Ce problème a été, de notre point de vue, mal résolu par les dispositions des lois Aubry relatives au forfait jours des salariés cadres.
Permettez-moi de rappeler les termes du paragraphe II de l'article L. 212-15-3 du code du travail : « Lorsque la convention ou l'accord prévoit la conclusion de conventions de forfait en heures sur l'année, l'accord collectif doit fixer la durée annuelle de travail sur la base de laquelle le forfait est établi, sans préjudice du respect des dispositions des articles L. 212-1-1 et L. 611-9 relatives aux documents permettant de comptabiliser les heures de travail effectuées par chaque salarié. La convention ou l'accord, sous réserve du respect des dispositions des articles L. 220-1, L. 221-2 et L. 221-4, peut déterminer des limites journalières et hebdomadaires se substituant à celles prévues au deuxième alinéa des articles L. 212-1 et L. 212-7, à condition de prévoir des modalités de contrôle de l'application de ces nouveaux maxima conventionnels et de déterminer les conditions de suivi de l'organisation du travail et de la charge de travail des salariés concernés. »
A notre avis, ces dispositions recèlent plusieurs problèmes qui méritent d'être relevés et résolus.
Tout d'abord, faculté est laissée aux employeurs de s'accorder sur des forfaits annualisés, avec tout ce que cela implique en termes d'organisation du travail pour les salariés cadres concernés. Cela signifie, par exemple, qu'un cadre de l'industrie agroalimentaire, notamment dans la confiserie ou la pâtisserie, se trouvera confronté à une surcharge d'activité pendant les périodes de l'année où la demande de la clientèle est particulièrement forte. Et nous ne parlons pas du secteur de l'hôtellerie et de la restauration où la saison d'été entraîne bien souvent, y compris à Paris, des dépassements d'horaires significatifs !
Dans les faits, l'annualisation des horaires, c'est tout sauf la réduction du temps de travail ; ce n'est que l'alternance entre des heures supplémentaires maquillées en heures « normales » pendant les périodes de forte activité et un chômage technique maquillé en heures de repos qui sont en fait quasiment imposées.
Ensuite, nous observons que les horaires des personnels d'encadrement s'adaptent aux seules contraintes nées de l'organisation même des entreprises, ce que permet notamment le principe de dépassement des horaires conventionnels.

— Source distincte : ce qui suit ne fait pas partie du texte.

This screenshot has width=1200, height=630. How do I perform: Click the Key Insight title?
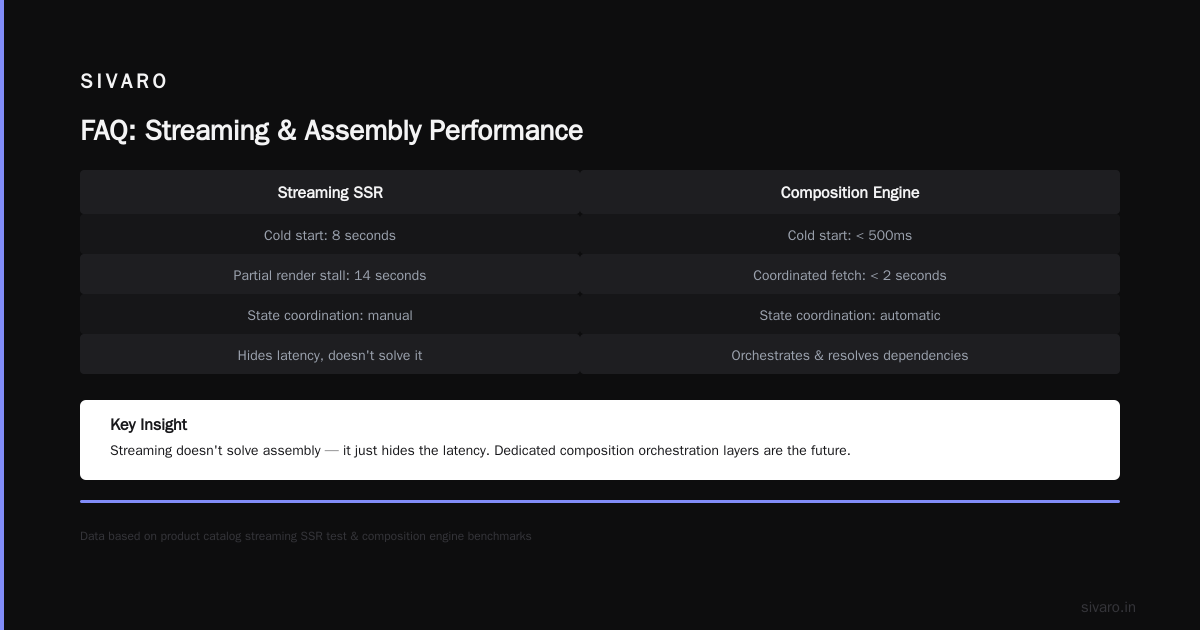pos(149,425)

En clair, cela signifie qu'un employeur qui se refuse à embaucher le personnel compétent peut être amené à imposer des horaires d'amplitude variable, en l'espèce à la hausse, à ses salariés forfaitisés, moyennant le vague respect de quelques limites ou normes fixées par le domaine réglementaire.
Comment ne pas voir là l'une des raisons qui font que, aujourd'hui, les trois quarts des cadres estiment vivre une intensification des tâches qui leur sont demandées, près des quatre cinquièmes ont le sentiment d'une plus grande complexité de leur mission, la moitié sont contraints de travailler le samedi, le quart de travailler le dimanche et le dixième de travailler la nuit, c'est-à-dire bien plus que la proportion de cadres tenus aux horaires « normaux » de la production, notamment dans les grandes unités industrielles ?
L'annualisation du forfait horaire des cadres, telle qu'elle est permise par le premier alinéa du II de l'article L. 212-15-3 du code du travail, doit donc être rejetée sans appel. C'est le sens de cet amendement.